I wore below-the-knee denim skirts, three-quarter sleeve tops, modest t-shirts, and of course, the mandatory head covering of some kind. Even when I wore sandals, my toes went unpainted. Nail polish of any kind wasn’t allowed.
Later, in my mid-teens, I found small ways to rebel.
I started with clear nail polish.
The Scent of Imagination
I passed a drugstore. Slowly, almost unknowingly, I stopped and walked in. The doors opened with a sigh, and a wave of cool air greeted me. The scent of perfume hung in the air — powdery, musky, inviting. It beckoned me toward the beauty department.
Crystal bottles lined the shelves like small altars — each one holding something sacred and dangerous.
Scents of sin.
Seduction.
Liberation.
Joy.
Wanting.
They didn’t just smell like something.
They meant something.
A life I wasn’t allowed to want. A self I wasn’t supposed to imagine.
I picked up a few testers and let the fragrance rise from the paper cards. Jasmine. Amber. Smoke and sweetness. Each one a glimpse into a world I wasn’t permitted to explore.
Then I saw it: Poison, by Dior.
The name alone thrilled and terrified me. It was a name that was a warning, a hiss of taboo.
The bottle — dark purple, shaped like a secret — hid the liquid of danger.
I sprayed it once on my wrist. It hit like a slap, cold and sudden.
The scent rose up like smoke from an altar, curling its way into my nose, filling my nostrils. My brain came alive.

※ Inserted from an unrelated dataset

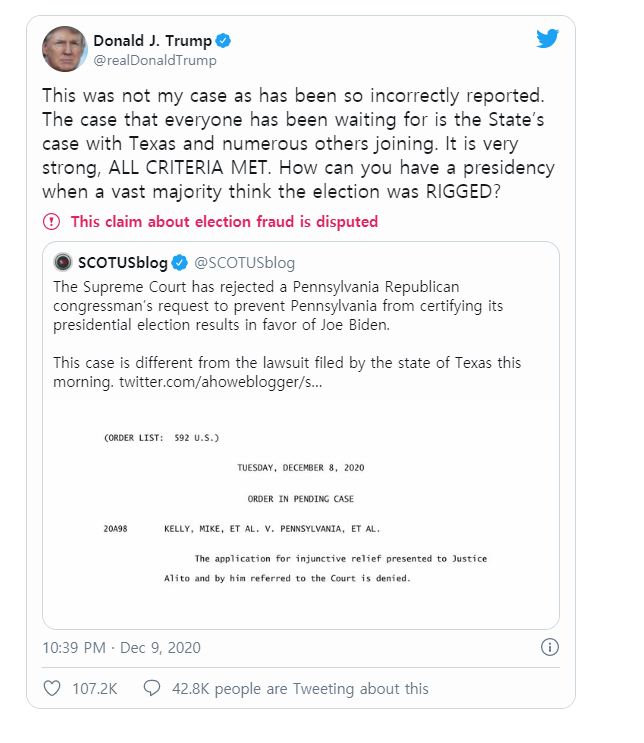Viewport: 644px width, 743px height.
Task: Click the SCOTUSblog avatar icon
Action: click(63, 262)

Was this how Eve felt when her eyes were opened?
Are mine?
The tester bottle was half empty.
I wondered how many other girls had stood where I stood,
spraying themselves with the scent of something forbidden.
A moment of imagination.
A hint of danger.
A permission they didn’t have anywhere else.

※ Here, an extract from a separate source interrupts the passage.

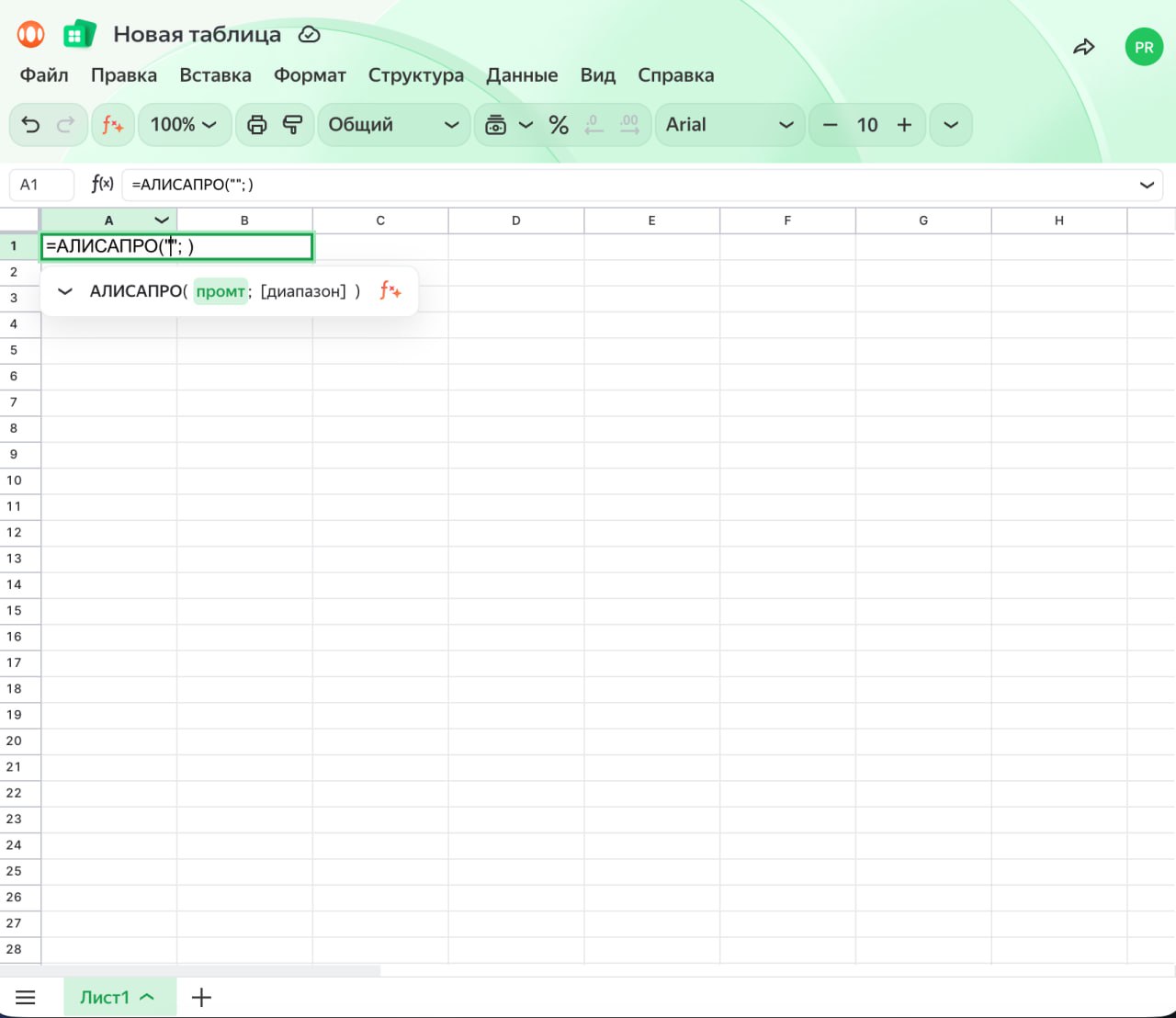Decrease font size with minus button
The height and width of the screenshot is (1018, 1176).
[830, 125]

I didn’t buy it, of course.
I just let it linger on my skin as I walked through the mall,
tucked beneath my modest sleeves.
But for a few hours, I carried it with me —
a secret I could smell.
The Pilgrimage
I continued my pilgrimage through the mall.
Not shopping, not really.
Window-shopping.
Wandering.
Wanting.
I drifted past stores I’d never enter,
clothing I wasn’t allowed to wear —
halter tops that shimmered like sunlight,
fitted jeans that promised freedom in every seam,
forbidden swimsuits with bold cuts and louder colours.

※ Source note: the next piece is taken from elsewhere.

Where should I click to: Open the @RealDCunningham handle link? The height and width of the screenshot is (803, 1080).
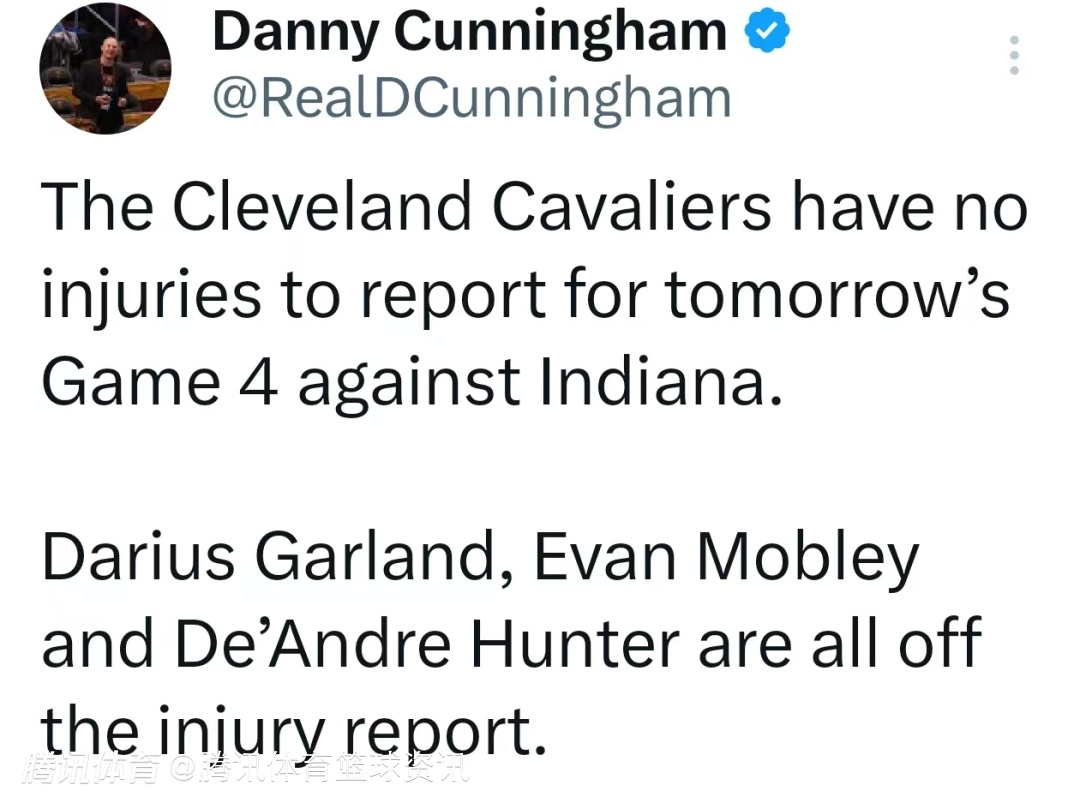472,100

I paused at displays of jewelry,
glass cases holding delicate chains and shining rings,
little things that sparkled like temptation.
They weren’t just accessories.
They were invitations.
Invitations I dared not entertain.
Take me home.
Try me on.
Imagine who you could be.
And I did. Quietly.
I imagined myself with a pendant resting just below my collarbone.
With red polish on my fingertips.
With hair uncovered, caught in the wind like a flag of surrender or victory — I wasn’t sure which.
I kept walking. I didn’t buy anything else.
But the wanting stayed with me.
Not as sin.
As signal.
A pulse I could no longer ignore.
One Nail at a Time
The clear nail polish was my secret liberation, hidden in the back of my dresser drawer. I took it out just to look at it, turning the bottle in my hand like it held a tiny universe. I kept waiting for the right moment. A moment when the house was still. When my heart wasn’t racing quite so fast.
That moment never came.
So I chose one anyway.
I sat on my bedroom floor, legs crossed beneath me, the door locked, just in case. I spread out a white towel like a sacred cloth and set up my manicure altar.
Nail clippers. A file. And my bottle of subtle freedom.
It stood there like a quiet truth I was finally ready to unbottle.
I clipped each nail carefully, filed the edges smooth, preparing them like tiny altars of their own. I picked up the bottle. Unscrewed the cap. In slow motion, I watched the brush rise, glistening.
I took a nervous breath, trying to fill my lungs with unpolished air.
With a beating heart, I opened the clear nail polish bottle.
I didn’t spill any.
This was autonomy in a bottle.
I dipped the brush again. Held it above my thumbnail.
Then with one smooth stroke I crossed the Rubicon.
The shine caught the light. Brilliance on my nails. Invisible to most. But unmistakable to me.
It dried quickly, but the feeling lingered.
Not guilt. Not shame.
Just breath. Just being.
A small, silent kind of freedom.
May you find liberation in ways that are true to you.